= Beginning of Section =

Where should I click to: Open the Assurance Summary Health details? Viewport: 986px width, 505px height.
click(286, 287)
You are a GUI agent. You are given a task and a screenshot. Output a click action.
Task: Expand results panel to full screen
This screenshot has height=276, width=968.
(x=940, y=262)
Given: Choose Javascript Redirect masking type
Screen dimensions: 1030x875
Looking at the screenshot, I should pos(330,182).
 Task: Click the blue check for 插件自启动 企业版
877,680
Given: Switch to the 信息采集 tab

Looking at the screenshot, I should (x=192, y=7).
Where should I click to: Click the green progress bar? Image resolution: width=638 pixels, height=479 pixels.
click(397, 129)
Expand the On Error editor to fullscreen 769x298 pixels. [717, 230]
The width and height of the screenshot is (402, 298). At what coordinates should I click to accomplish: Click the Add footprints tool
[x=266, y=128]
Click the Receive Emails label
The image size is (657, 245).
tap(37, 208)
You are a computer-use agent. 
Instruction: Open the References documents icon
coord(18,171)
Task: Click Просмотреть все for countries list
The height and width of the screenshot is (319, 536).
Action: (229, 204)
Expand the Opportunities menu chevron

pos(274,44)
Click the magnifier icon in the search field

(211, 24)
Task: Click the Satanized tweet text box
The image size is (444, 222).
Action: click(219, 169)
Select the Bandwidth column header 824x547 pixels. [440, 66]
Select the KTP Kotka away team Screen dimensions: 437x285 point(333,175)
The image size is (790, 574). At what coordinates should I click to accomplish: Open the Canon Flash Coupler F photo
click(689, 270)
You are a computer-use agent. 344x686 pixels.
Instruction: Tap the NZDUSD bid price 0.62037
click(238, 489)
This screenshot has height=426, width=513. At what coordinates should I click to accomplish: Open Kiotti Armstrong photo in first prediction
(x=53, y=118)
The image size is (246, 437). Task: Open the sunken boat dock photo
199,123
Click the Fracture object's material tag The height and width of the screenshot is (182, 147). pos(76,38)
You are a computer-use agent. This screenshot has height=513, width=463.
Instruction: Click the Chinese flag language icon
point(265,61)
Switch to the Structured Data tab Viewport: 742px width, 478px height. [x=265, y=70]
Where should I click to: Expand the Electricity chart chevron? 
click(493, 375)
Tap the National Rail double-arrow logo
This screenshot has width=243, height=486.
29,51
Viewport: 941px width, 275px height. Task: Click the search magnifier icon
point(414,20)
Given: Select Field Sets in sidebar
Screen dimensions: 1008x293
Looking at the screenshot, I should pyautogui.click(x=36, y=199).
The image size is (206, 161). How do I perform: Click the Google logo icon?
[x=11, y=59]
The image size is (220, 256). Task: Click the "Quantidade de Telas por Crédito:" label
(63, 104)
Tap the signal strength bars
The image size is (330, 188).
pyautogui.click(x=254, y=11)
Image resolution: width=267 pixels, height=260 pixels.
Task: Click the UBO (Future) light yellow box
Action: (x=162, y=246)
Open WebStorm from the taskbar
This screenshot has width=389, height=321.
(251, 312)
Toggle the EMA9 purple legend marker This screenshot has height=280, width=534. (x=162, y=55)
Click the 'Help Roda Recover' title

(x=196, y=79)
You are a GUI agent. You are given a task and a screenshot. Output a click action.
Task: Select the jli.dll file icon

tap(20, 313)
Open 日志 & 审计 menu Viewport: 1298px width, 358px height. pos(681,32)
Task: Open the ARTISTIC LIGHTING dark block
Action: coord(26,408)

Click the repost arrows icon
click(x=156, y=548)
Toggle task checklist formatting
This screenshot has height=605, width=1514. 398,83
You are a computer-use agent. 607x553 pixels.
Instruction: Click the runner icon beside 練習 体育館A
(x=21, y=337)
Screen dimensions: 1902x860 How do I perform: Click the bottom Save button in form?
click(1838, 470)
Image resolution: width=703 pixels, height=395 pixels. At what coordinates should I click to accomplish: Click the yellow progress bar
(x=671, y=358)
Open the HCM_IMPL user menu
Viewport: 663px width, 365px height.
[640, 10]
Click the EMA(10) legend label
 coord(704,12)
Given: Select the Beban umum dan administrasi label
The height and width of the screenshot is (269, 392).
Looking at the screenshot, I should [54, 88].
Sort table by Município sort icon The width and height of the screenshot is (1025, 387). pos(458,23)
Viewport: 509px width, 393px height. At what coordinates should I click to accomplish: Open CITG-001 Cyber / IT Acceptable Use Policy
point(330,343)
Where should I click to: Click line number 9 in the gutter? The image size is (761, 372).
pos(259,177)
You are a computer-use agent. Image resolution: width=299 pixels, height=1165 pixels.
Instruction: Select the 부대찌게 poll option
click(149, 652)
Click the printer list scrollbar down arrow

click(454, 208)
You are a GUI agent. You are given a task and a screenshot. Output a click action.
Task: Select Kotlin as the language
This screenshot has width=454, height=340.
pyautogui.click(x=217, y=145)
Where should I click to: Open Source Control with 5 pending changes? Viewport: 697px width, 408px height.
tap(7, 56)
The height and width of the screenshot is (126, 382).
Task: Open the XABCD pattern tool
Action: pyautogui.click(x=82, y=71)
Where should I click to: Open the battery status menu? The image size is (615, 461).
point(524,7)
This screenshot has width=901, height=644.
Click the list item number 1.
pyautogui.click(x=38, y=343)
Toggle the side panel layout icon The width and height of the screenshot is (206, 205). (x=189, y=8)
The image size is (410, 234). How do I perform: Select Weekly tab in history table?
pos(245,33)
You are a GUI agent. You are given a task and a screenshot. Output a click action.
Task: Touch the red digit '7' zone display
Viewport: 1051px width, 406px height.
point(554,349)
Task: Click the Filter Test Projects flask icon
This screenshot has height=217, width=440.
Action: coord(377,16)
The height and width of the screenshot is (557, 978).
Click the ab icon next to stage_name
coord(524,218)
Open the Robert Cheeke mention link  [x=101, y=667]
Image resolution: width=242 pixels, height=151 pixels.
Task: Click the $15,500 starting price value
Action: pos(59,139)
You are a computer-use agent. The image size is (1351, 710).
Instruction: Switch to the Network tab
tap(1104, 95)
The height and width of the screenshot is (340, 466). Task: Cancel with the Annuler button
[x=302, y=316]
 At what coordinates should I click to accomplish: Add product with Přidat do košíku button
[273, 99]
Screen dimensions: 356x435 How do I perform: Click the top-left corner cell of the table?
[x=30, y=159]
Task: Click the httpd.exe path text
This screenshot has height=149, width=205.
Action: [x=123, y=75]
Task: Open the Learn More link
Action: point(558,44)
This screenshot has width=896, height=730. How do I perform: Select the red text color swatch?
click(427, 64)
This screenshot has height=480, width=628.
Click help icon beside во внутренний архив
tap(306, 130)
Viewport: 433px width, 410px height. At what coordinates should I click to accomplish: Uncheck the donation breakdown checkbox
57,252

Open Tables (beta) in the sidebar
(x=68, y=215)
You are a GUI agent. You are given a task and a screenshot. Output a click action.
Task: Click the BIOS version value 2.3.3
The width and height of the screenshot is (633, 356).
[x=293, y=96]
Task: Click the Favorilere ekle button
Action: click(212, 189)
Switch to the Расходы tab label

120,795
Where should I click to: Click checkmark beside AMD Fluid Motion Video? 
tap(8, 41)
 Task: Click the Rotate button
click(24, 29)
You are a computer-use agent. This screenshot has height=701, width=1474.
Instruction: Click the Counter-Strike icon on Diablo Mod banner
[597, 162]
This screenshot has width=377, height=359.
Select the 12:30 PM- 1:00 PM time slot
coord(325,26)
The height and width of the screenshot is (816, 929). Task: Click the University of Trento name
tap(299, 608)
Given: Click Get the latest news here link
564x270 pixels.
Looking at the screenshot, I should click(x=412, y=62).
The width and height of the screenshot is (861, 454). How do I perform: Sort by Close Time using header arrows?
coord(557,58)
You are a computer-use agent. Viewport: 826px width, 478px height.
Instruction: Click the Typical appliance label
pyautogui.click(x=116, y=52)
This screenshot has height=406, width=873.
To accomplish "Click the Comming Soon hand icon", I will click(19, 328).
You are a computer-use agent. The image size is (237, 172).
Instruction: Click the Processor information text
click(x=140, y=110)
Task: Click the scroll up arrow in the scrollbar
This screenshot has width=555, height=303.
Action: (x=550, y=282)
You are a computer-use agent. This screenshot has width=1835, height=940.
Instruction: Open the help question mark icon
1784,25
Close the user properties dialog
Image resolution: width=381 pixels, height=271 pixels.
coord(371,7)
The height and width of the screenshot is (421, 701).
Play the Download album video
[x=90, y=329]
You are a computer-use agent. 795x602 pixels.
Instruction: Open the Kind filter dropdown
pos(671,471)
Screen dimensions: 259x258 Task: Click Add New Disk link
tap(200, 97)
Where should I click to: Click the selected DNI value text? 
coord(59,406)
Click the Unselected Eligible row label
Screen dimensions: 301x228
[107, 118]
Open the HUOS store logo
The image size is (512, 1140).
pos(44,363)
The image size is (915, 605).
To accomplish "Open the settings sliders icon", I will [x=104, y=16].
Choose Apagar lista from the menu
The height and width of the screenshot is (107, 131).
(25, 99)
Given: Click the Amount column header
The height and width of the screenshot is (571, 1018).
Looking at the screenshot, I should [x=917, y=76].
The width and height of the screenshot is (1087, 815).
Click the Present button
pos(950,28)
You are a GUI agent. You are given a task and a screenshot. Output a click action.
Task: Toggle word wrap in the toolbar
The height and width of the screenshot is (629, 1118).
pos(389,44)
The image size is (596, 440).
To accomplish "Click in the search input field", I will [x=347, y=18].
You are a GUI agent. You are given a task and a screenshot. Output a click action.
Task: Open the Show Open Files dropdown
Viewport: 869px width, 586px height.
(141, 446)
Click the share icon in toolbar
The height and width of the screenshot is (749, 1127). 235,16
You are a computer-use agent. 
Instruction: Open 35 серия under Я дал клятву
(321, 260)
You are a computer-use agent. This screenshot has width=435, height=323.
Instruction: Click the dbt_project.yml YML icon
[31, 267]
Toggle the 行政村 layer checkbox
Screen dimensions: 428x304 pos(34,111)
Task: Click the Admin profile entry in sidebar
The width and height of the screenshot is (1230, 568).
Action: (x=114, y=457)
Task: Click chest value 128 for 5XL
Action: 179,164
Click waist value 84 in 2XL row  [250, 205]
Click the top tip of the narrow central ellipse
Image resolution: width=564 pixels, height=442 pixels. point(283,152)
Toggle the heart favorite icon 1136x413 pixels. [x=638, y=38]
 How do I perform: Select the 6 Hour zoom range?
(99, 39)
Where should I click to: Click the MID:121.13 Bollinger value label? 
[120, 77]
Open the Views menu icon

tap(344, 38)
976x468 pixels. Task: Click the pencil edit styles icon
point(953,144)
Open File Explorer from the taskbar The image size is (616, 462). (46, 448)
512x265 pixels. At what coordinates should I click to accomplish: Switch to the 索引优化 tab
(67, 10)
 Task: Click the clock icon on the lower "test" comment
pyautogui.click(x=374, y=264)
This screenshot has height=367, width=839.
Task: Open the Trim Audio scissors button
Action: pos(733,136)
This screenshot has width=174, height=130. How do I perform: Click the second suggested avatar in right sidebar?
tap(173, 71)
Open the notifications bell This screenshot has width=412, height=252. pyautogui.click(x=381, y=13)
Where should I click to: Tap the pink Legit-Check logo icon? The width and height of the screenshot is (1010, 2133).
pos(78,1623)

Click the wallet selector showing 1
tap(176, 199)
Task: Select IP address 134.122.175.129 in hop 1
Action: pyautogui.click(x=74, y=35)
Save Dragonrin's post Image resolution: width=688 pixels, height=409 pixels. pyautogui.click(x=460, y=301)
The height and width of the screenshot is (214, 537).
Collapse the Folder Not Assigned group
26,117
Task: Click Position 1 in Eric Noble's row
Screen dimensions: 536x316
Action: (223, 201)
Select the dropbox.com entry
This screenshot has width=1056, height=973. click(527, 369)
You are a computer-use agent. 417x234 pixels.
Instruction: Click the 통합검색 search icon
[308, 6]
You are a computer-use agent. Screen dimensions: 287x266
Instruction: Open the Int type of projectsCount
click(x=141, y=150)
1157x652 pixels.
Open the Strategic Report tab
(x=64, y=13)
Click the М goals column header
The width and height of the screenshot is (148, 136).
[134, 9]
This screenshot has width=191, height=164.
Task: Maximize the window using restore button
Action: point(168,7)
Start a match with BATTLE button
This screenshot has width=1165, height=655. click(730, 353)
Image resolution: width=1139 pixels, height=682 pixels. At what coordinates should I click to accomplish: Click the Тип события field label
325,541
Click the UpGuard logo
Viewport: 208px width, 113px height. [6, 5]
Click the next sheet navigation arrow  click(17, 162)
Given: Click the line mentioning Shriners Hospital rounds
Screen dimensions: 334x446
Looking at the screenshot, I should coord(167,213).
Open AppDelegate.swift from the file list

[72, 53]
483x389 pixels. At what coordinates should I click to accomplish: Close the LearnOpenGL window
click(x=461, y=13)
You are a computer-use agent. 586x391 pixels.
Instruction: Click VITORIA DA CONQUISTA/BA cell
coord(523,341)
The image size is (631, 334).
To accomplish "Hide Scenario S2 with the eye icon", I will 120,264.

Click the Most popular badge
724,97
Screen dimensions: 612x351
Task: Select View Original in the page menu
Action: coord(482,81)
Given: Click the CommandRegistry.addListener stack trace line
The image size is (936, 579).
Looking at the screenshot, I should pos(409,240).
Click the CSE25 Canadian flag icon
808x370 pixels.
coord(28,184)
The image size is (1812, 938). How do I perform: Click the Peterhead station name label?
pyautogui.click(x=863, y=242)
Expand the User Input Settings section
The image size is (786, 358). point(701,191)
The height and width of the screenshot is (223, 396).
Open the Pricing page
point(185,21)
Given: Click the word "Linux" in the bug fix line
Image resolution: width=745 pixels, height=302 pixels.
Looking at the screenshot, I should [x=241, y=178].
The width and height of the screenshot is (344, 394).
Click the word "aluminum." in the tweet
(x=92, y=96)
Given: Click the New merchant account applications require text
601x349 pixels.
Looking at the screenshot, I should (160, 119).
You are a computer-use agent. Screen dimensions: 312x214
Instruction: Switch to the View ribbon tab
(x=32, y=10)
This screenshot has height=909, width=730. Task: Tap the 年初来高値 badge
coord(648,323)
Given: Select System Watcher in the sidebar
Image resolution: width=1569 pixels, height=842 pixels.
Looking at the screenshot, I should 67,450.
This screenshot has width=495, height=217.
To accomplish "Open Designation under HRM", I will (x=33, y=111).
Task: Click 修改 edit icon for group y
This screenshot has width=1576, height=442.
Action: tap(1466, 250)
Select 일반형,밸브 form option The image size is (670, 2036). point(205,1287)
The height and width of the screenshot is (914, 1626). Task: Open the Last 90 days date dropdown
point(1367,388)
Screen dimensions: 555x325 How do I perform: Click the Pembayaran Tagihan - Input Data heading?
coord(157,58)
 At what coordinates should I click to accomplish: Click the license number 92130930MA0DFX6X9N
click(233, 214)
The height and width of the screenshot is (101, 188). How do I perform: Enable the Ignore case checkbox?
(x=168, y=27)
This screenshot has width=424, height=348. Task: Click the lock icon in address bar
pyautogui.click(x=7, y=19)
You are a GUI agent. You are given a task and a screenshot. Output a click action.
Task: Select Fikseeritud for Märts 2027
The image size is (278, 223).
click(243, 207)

= End of Section =

Work item: Reproduce, exactly as they stand in the data above, the lines from the one that holds "512x265 pixels. At" to the one that holds "Open the notifications", inclusive.

Solution to this problem:
512x265 pixels. At what coordinates should I click to accomplish: Switch to the 索引优化 tab
(67, 10)
 Task: Click the clock icon on the lower "test" comment
pyautogui.click(x=374, y=264)
This screenshot has height=367, width=839.
Task: Open the Trim Audio scissors button
Action: pos(733,136)
This screenshot has width=174, height=130. How do I perform: Click the second suggested avatar in right sidebar?
tap(173, 71)
Open the notifications bell This screenshot has width=412, height=252. pyautogui.click(x=381, y=13)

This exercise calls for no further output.